I have four kids ages 7, 4, 2, 1. I run my own business. I hate finding a babysitter. And I also have a husband… We even have a happy marriage. In fact, it’s happier and healthier now than it ever has been because I figured out one good way to show him that he’s way more than an “also” to me, in fact he’s a priority: Weekly Date Night. Scheduled on my calendar, set to repeat every Friday for as long as Google will allow it, it reads “Date Night/Sexy Time”. We have not always scheduled this night, and as a result, have missed out on reaping the benefits of such a commitment. So today, for any and all who want to better their current or future marriages, I’m going to share with you what works for us, and I’ll tell you now it doesn’t require finding a babysitter.
Our Dating History
Jordan and I dated in high school, the beginning of my junior year, his senior year. We really only had that one year to be physically present and together every weekend. After graduating, he flew across the country to start school in Connecticut, was there for a year, then left to serve an LDS mission in Russia for two years, came home, went back to school for another year until we were finally married. All the while we were apart, we “dated” other people up until we got engaged but not a week went by that we didn’t write a letter/email to each other. I never quit loving him and was totally passing the time until we could be together officially. I kept busy, got a degree, etc. while we were apart, but in all reality I probably never really gave any other guy a fair shot at love. But that’s because I knew I had a good thing and I wasn’t about to let him go. I’ve saved all our letters back and forth and know they will be a family treasure one day.

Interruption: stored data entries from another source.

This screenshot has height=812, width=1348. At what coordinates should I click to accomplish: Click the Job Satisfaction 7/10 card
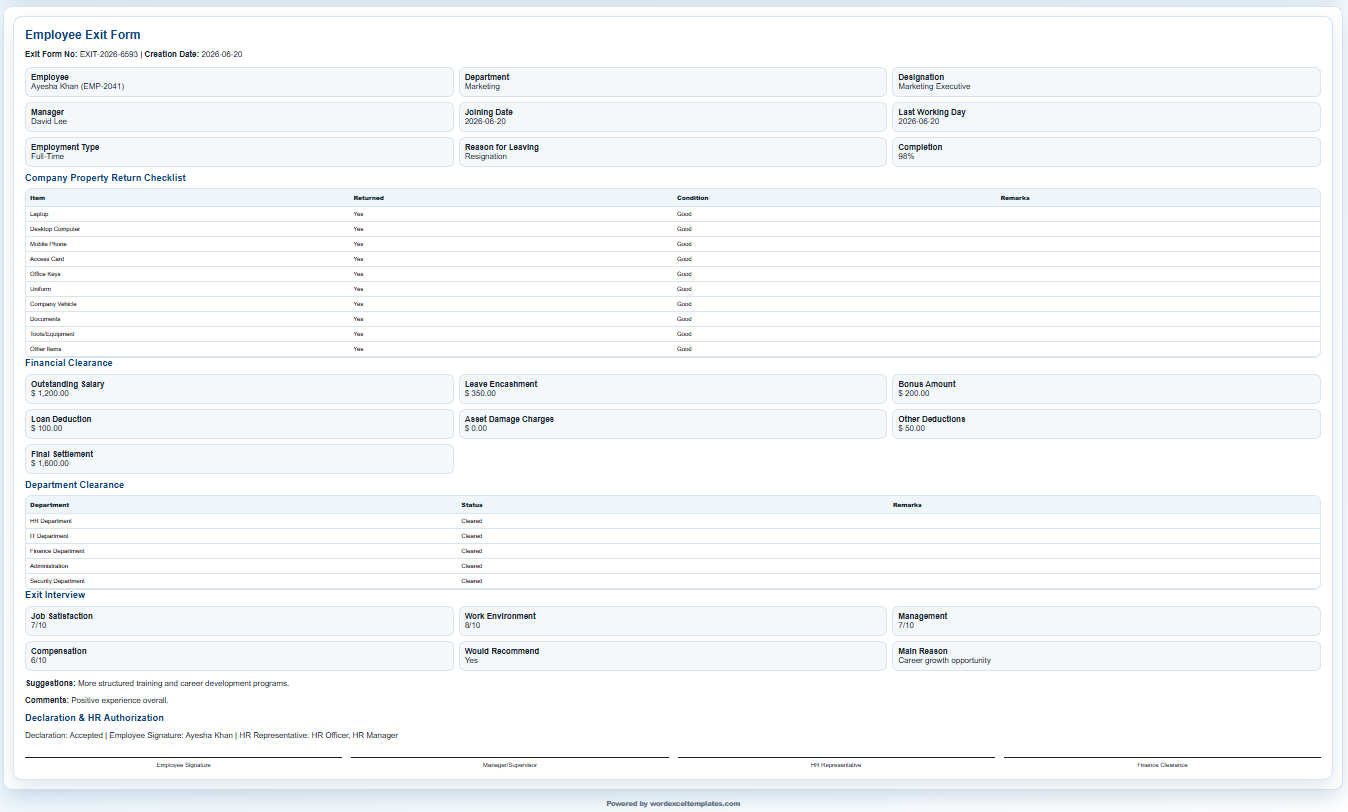(x=239, y=621)
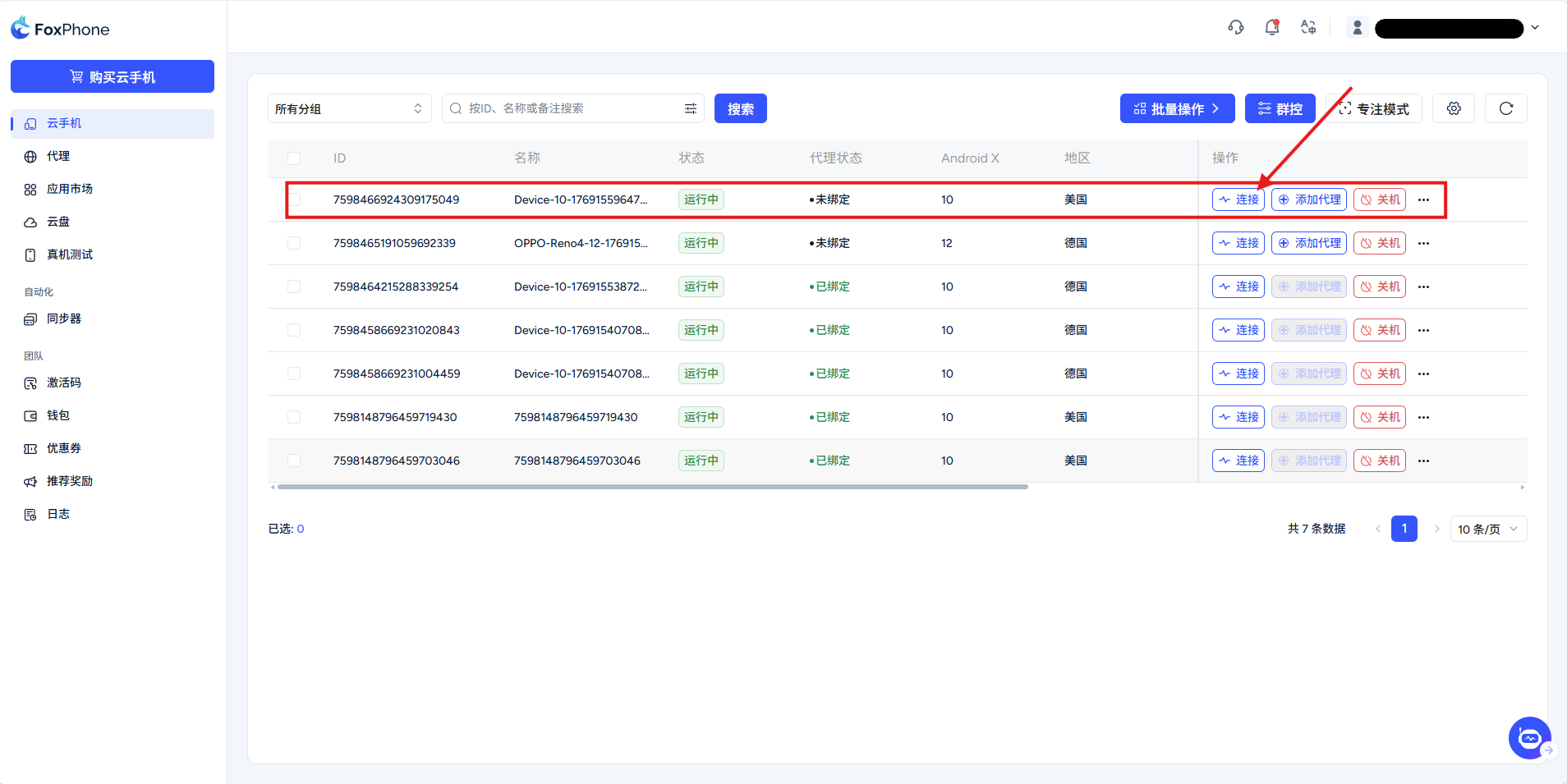Open the chat assistant floating icon
Screen dimensions: 1567x784
coord(1528,738)
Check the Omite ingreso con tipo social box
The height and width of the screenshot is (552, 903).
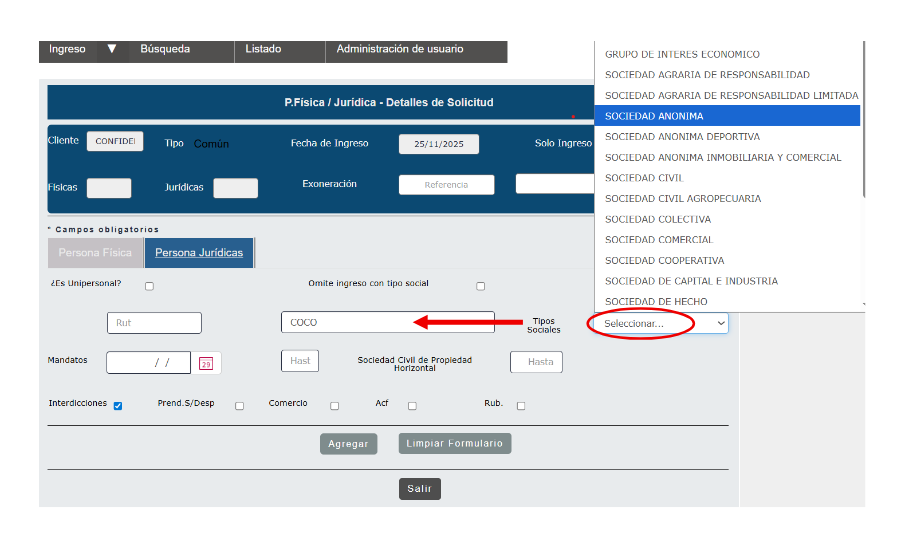(x=480, y=286)
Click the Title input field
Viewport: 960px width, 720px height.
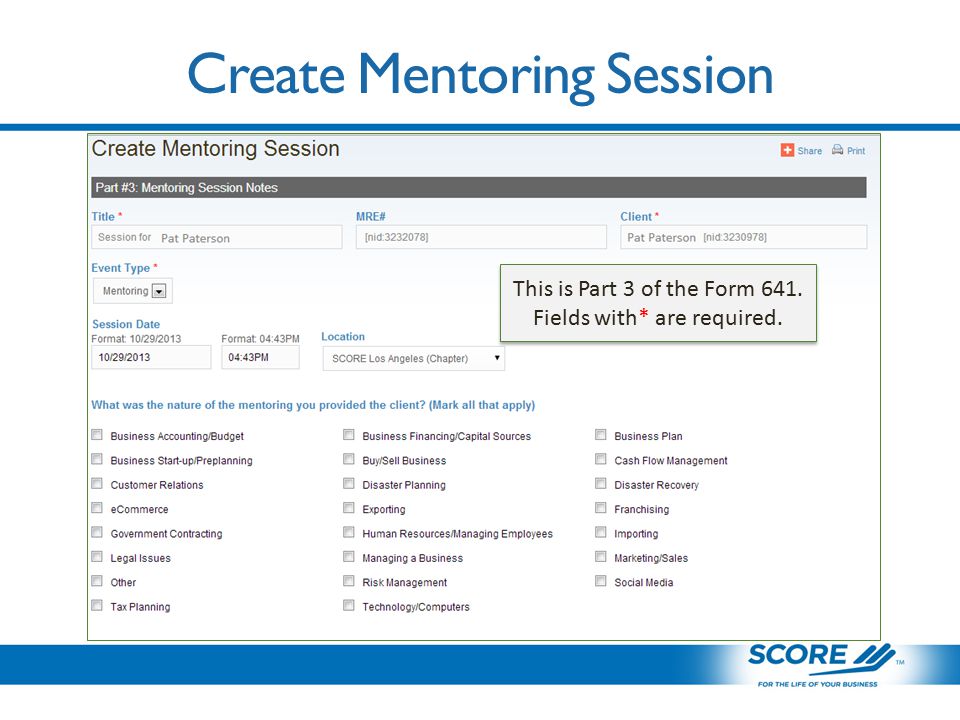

We were married May 2006. After summer internships in Utah we moved to Connecticut so he could finish his bachelor’s degree. We met up for lunches and often enjoyed late night dinners around midnight when food tastes it’s best. Ella was born with just enough time to be a tax right off in 2007. Our midnight rendezvous stopped, but with only one baby, we still went out together often just toting her along. As a baby, she’d almost drink the salsa at Chili’s and was happy to accompany us to any restaurant we chose.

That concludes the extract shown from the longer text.